# EXERCISE INSTRUCTIONS:
Render the rows below as a numbered list, skipping blank lines and leaving out the pictures.

# RECORDS PROVIDED:
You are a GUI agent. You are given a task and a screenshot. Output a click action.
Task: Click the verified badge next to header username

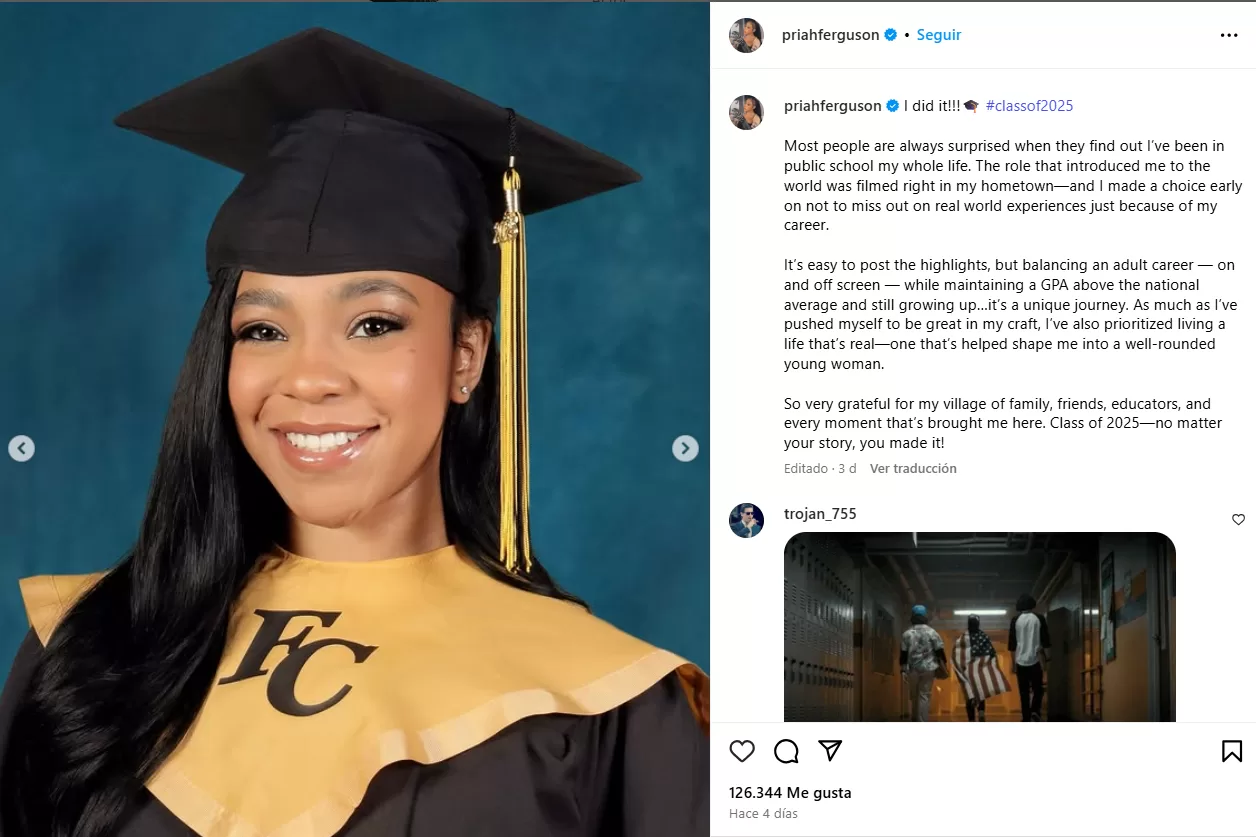pos(890,35)
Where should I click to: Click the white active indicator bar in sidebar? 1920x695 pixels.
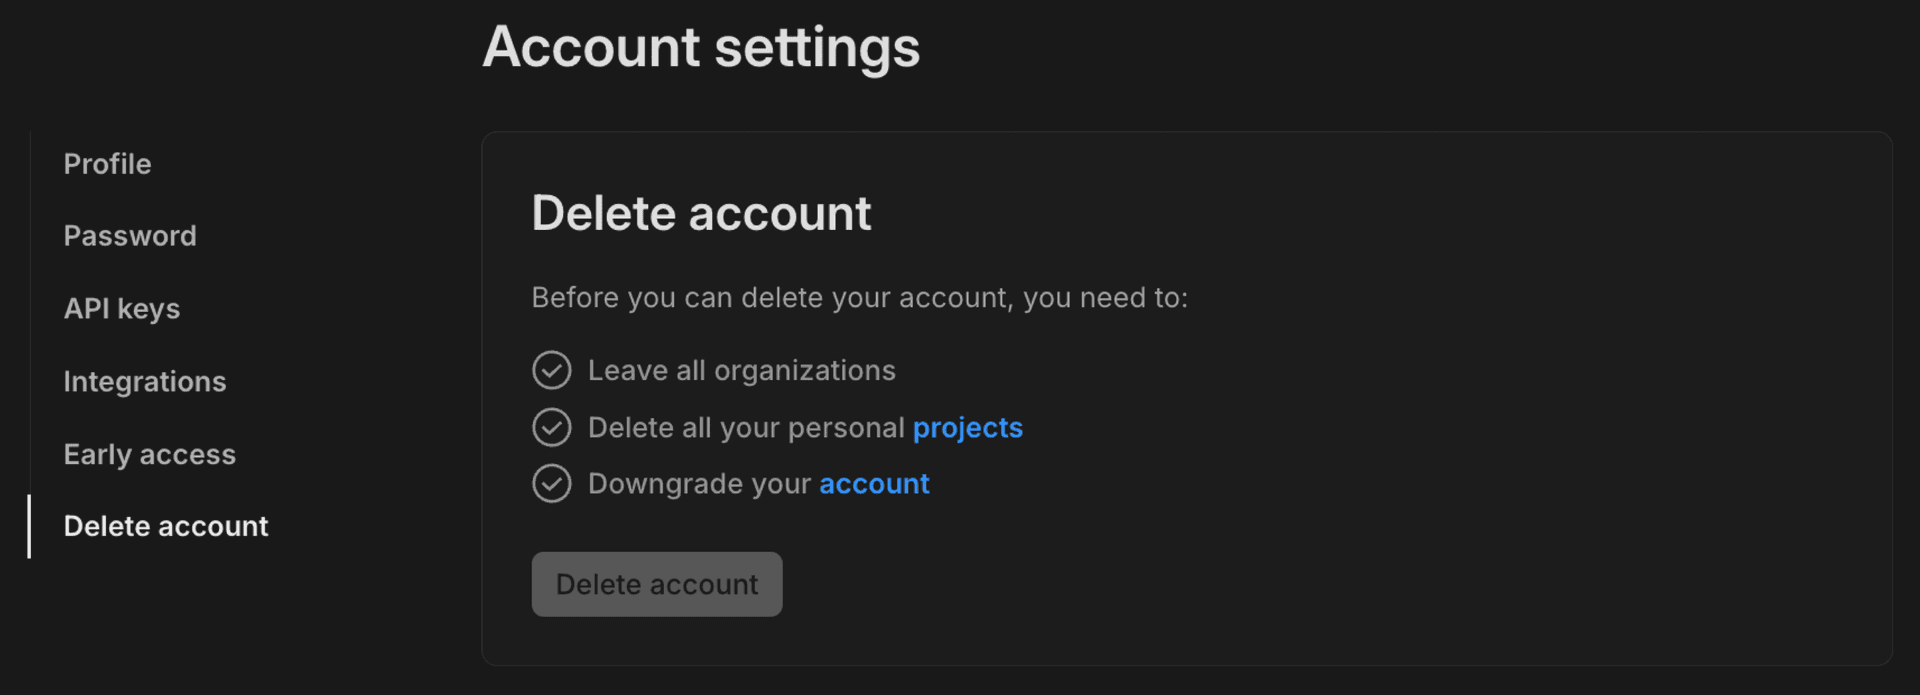29,526
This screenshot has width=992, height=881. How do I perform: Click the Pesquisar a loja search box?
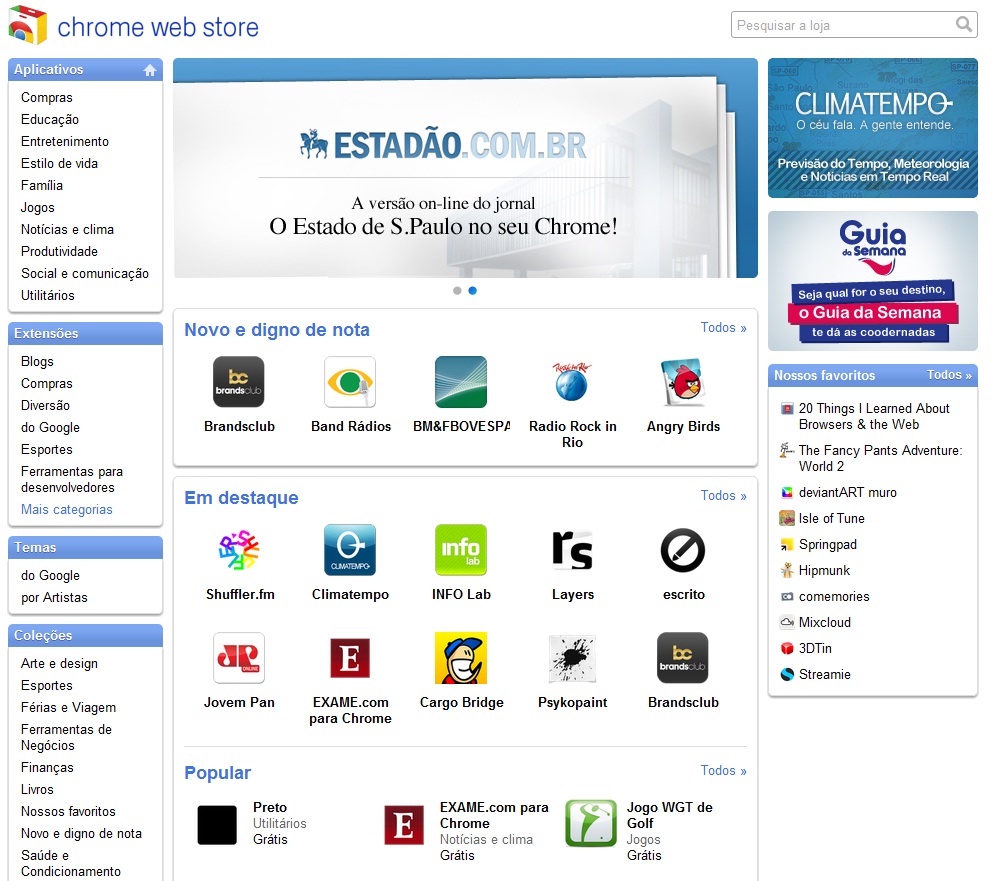coord(845,24)
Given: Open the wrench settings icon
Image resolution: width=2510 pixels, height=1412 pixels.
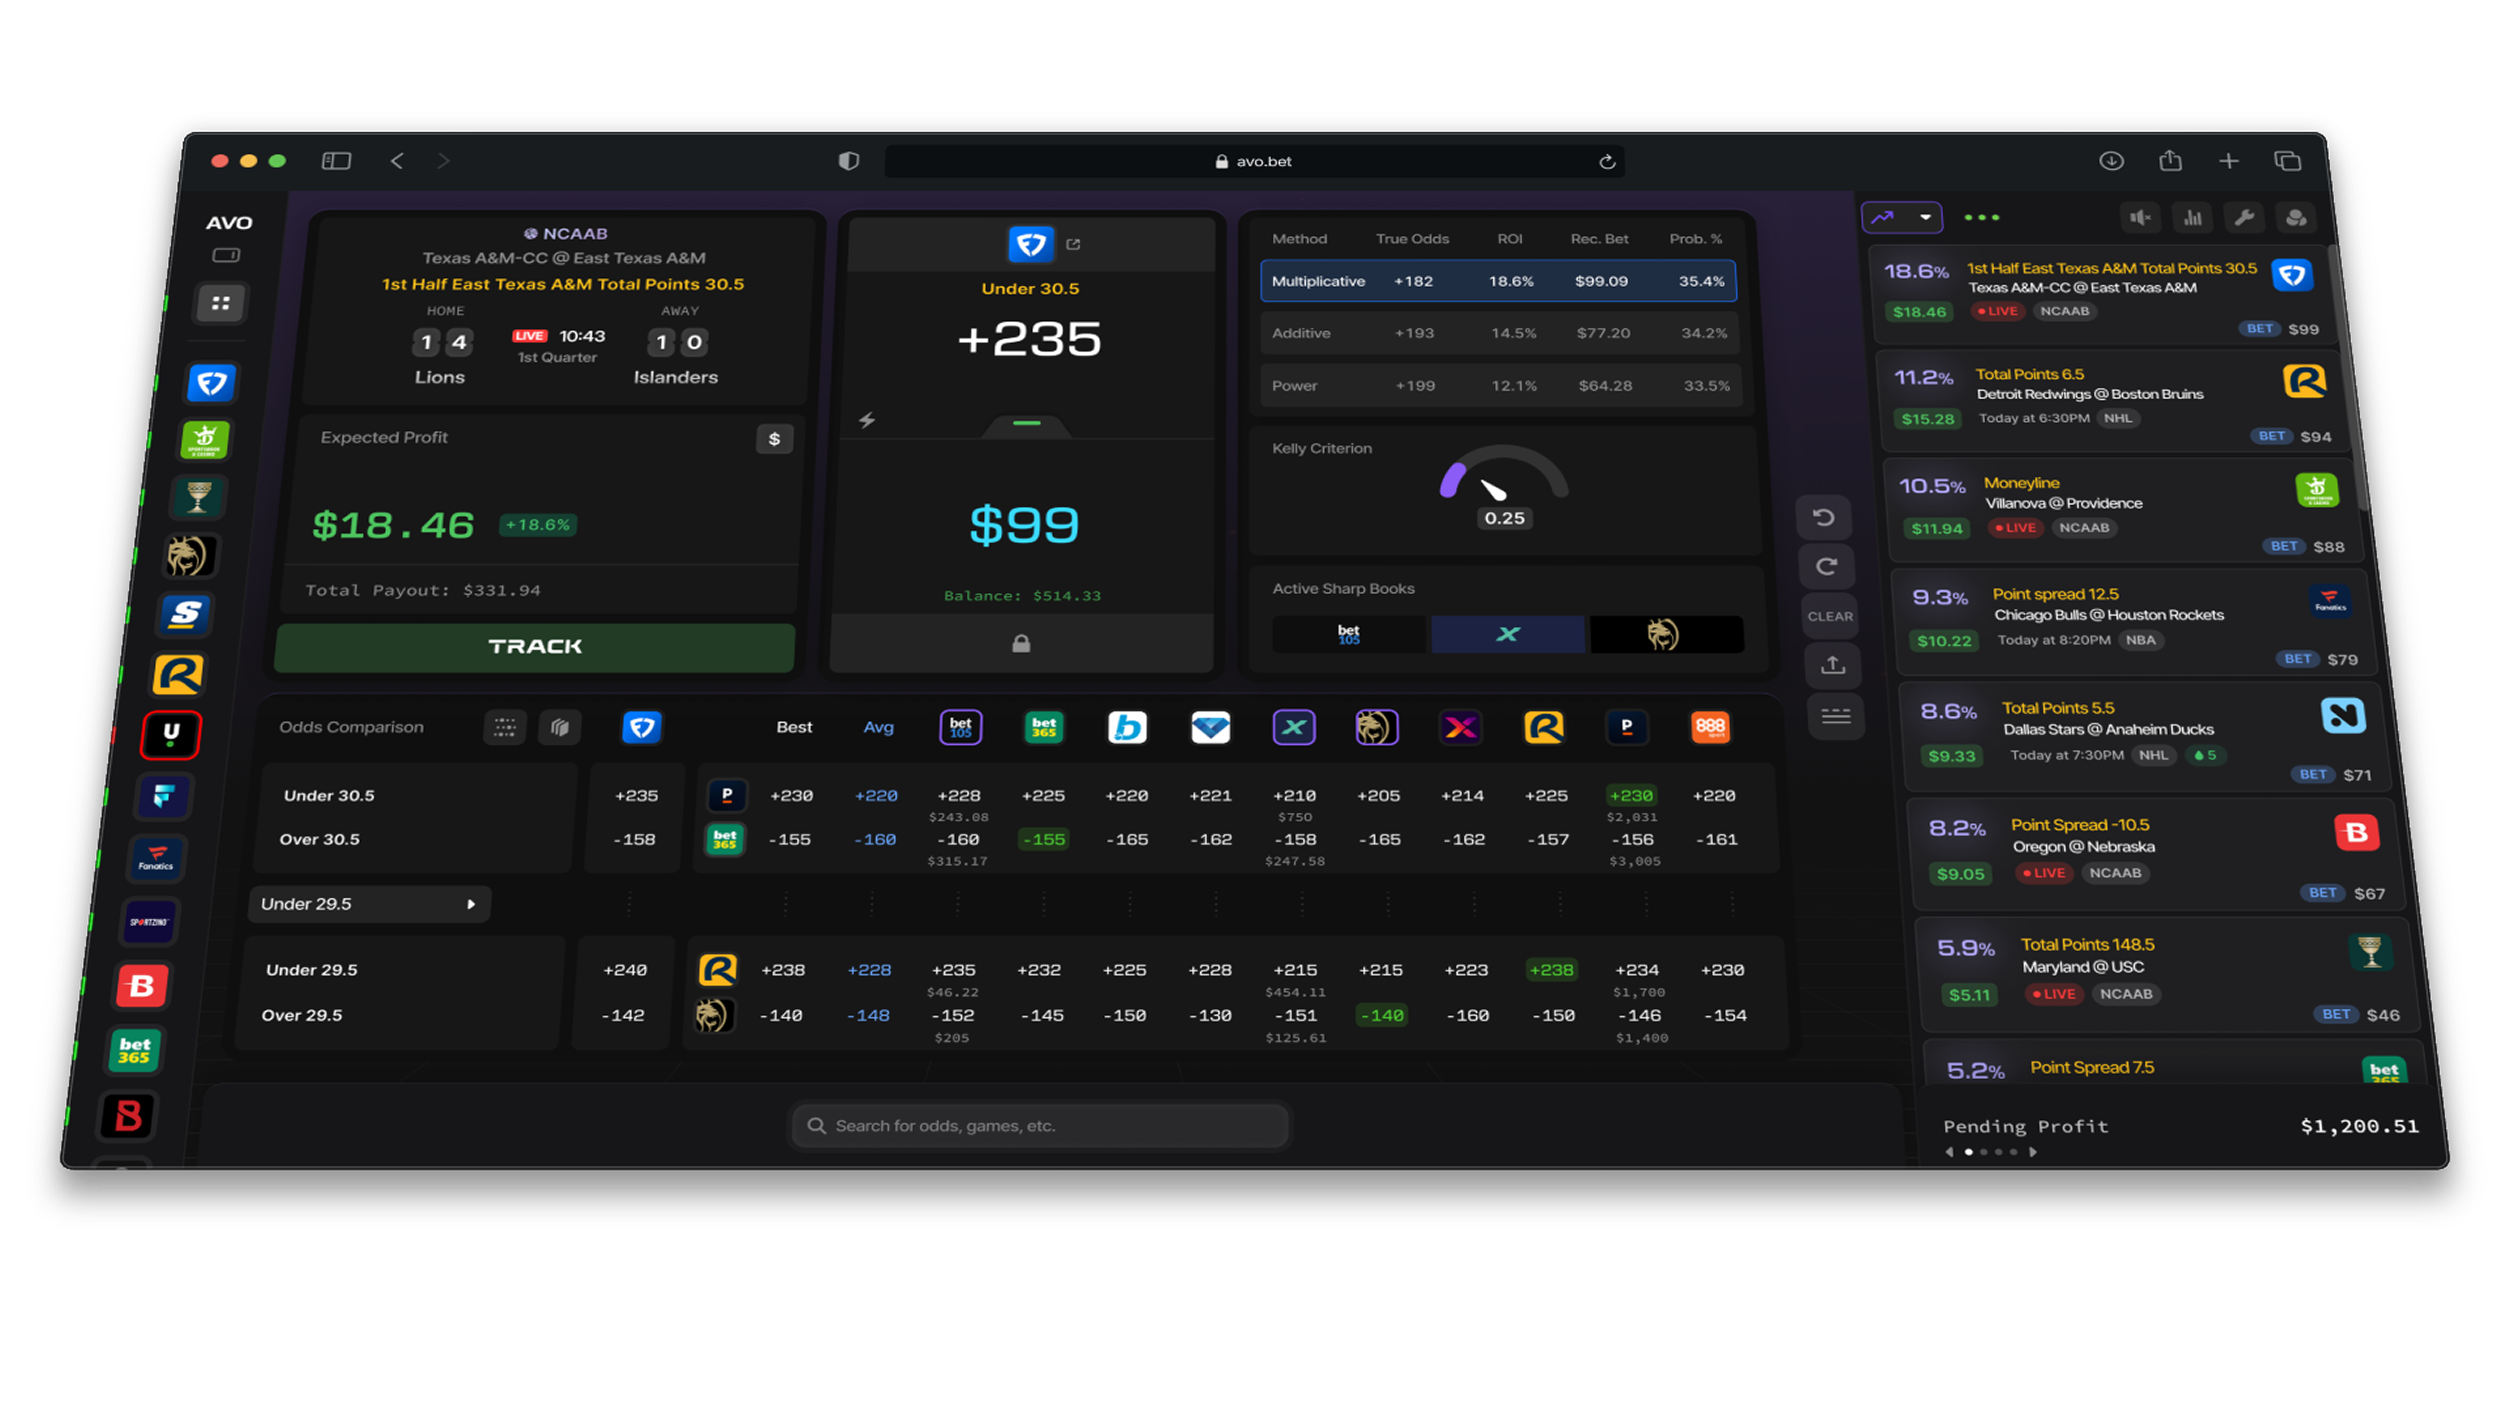Looking at the screenshot, I should point(2244,218).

# EXERCISE RESPONSE:
1. You are a GUI agent. You are given a task and a screenshot. Output a click action.
2. Task: Click the verified badge next to header username
3. pos(890,35)
4. Where should I click to: Click the white active indicator bar in sidebar? 1920x695 pixels.
5. 29,526
6. This screenshot has width=992, height=881. How do I perform: Click the Pesquisar a loja search box?
7. coord(845,24)
8. Given: Open the wrench settings icon
9. Image resolution: width=2510 pixels, height=1412 pixels.
10. Looking at the screenshot, I should point(2244,218).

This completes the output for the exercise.